Content from Introduction
Last updated on 2025-07-01 | Edit this page
Overview
Questions
- Why should I care about my jobs performance?
- How is efficiency defined?
- How do I start measuring?
Objectives
After completing this episode, participants should be able to …
- Understand the benefits of efficient jobs.
- Identify which areas of computer hardware may affect performance.
- Use the
time
command for a first measurement.
Why Care About Performance?
Reasons from the perspective of learners (see profiles)
- Faster output, shorter iteration-/turn-around-time
- More research per time
- Opportunity costs when “accepting” worse performance
- Trade of between time spent on optimizing vs. doing actual research
- Potentially less wasted energy
- Core-h / device-h directly correlate to wattage
- Production of hardware and its operation costs energy (even when idle)
- => Buy as little hardware as possible and use it as much as you can, if you have meaningful computations
- Applying for HPC resources in a larger center
- Need estimate for expected resources
- Jobs need to be sufficiently efficient
- Is provided hardware a good fit for the applied computational workload?
Exercise: Why care about performance?
maybe true-false statements as warmup exercise?
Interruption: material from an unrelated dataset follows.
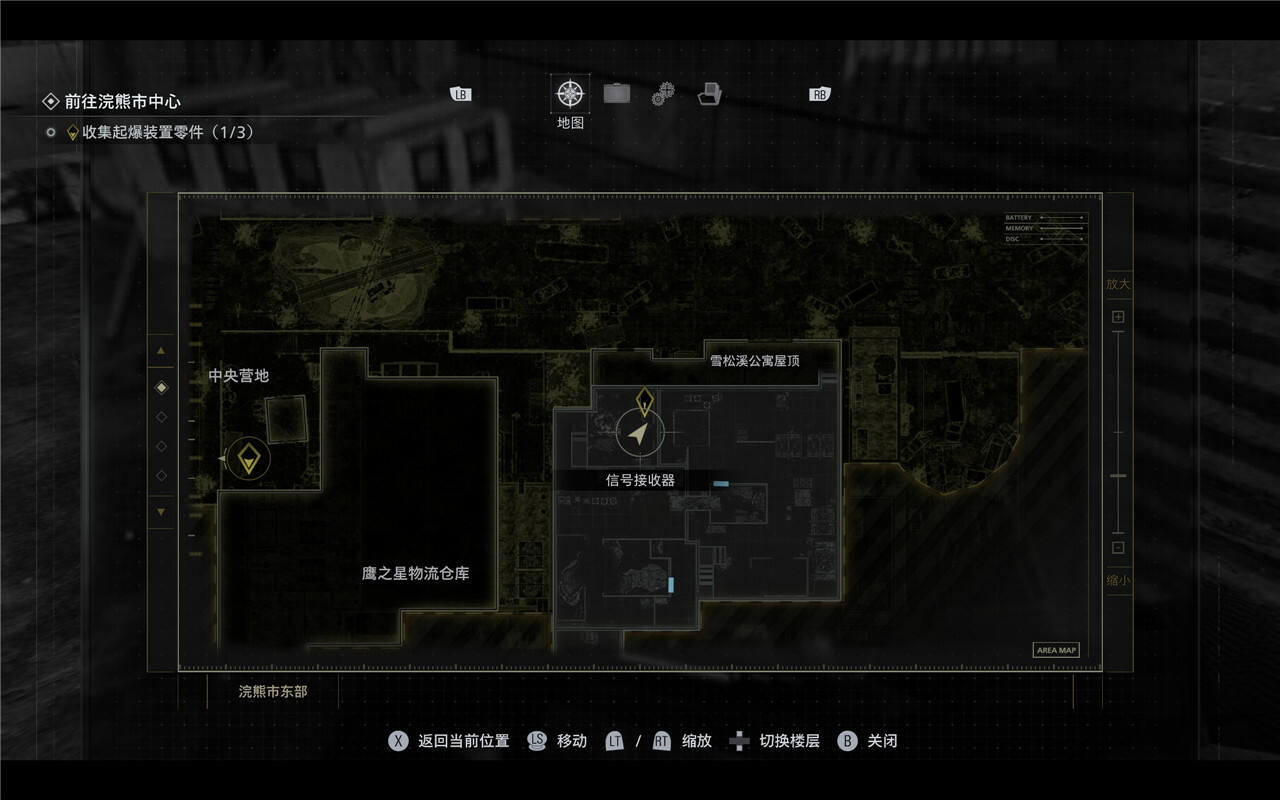Screen dimensions: 1280x800
Task: Zoom out with the minus button
Action: point(1118,547)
E.g. something like
- Better performance allows for more research
- Application performance matters less on new computer hardware
- Computations directory correlate to energy consumption
- Good performance does not matter on my own hardware
- True, shorter turn around times, more results per time, more nobel prices per second!
- False, new hardware might make performance issues less pressing, but it is still important (opportunity costs, wasted energy, shared resources)
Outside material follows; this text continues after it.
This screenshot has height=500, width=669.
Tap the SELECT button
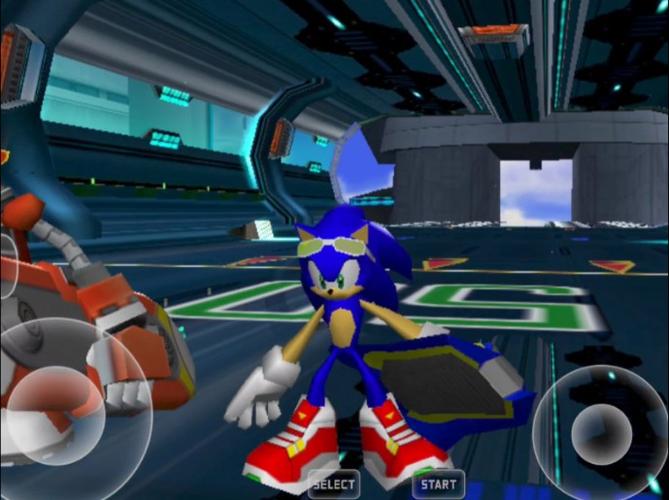tap(333, 484)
- True, device-hours consume energy (variable depending on utilized features, amount of communication, etc.), but there is a direct correlation to W
- False, performance is especially important on shared systems, but energy and opportunity costs also affect researchers on their own hardware and exclusive allocations.
Discussion: How important is performance?
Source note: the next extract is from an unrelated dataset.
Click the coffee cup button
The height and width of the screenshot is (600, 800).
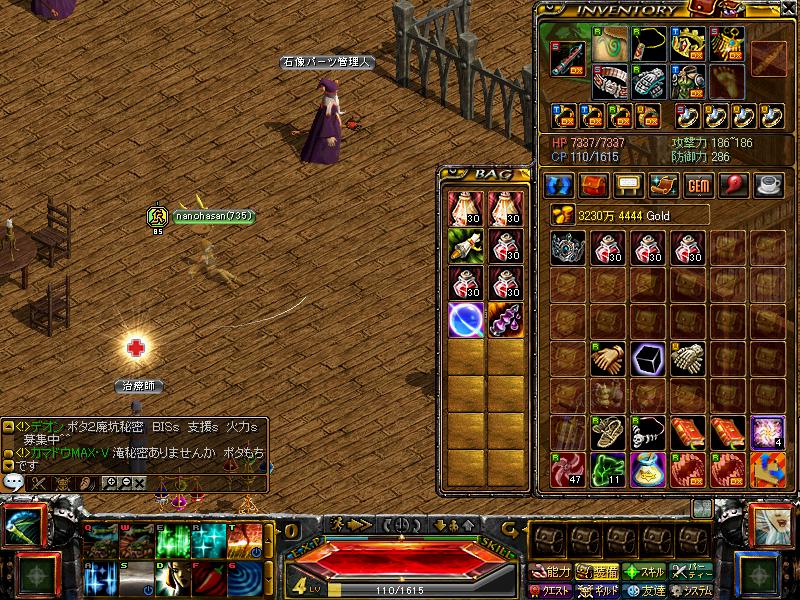pos(768,186)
- Did you change your opinion about the importance of good performance?
- How much time do you want to/can you spend on assessing your jobs performance?
What is Efficient?
Challenge: Many perspectives on Efficiency
Write down your current definition or understanding of efficiency with respect to HPC jobs. (Shared document?)
(Exercise as think, pair, share?)
E.g. shortest time from submission to job completion.
Many definitions of efficiency (see below)
Discussion: Which definition should we take?
Are these perspectives equally useful? Is one particularly suited to our discussion?
Many definitions of efficiency (to be ordered and discussed):
- Minimal wall-/human-time of the job
- Minimal compute-time
- Minimal time-to-solution (like 1, including queue wait times, potentially multiple jobs for combined results)
- Minimal cost in terms of energy/someones money
- With regards to opportunity costs. Amount of research per job (including waiting times, computation time, slowdown through larger iteration cycles (turn around times))
Assuming only “useful” computations, no redundancies.
Which definition do refer to by default in the following episodes? (Do we need a default?)
How Does Performance Relate to Hardware?
(Following this structure throughout the course, trying to understand the performance in these terms)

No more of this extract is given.